Scientific classification
- Kingdom: Animalia
- Phylum: Arthropoda
- Class: Insecta
- Order: Lepidoptera
- Superfamily: Noctuoidea
- Family: Noctuidae
- Genus: Spodoptera
- Species: S. praefica
- Binomial name: Spodoptera praefica (Grote, 1875)
- Synonyms: Prodenia praefica Grote, 1875;

= Spodoptera praefica =

- Authority: (Grote, 1875)
- Synonyms: Prodenia praefica Grote, 1875

Species of moth

Spodoptera praefica, the western yellow-striped armyworm, is a moth of the family Noctuidae found from British Columbia to California, east to Utah, and north to Alberta. As of 4 October 2021 it is absent from the EPPO (European and Mediterranean Plant Protection Organization) area, but is considered a high risk for invasion there.

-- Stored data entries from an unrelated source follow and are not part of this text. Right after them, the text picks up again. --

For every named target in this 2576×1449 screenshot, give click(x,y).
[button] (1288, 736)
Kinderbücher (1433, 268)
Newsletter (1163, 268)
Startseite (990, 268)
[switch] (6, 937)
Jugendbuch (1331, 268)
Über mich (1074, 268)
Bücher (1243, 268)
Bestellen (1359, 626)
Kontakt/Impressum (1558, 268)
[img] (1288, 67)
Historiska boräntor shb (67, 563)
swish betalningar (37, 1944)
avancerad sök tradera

The wingspan is 35–40 mm. It is similar in appearance to Spodoptera ornithogalli, but S. praefica's fore-wings are paler and lack the blurry white stripe. The hind-wings of S. praefica are white or gray and have a small brown dot on the ventral side. Adults are on wing from March to April and from August to September.

The larvae are black with yellow stripes and an inverted "y" marking on the head. They feed on the leaves of various herbaceous plants including agricultural crops such as alfalfa, potato, rice, sugar beet, and sweet potato.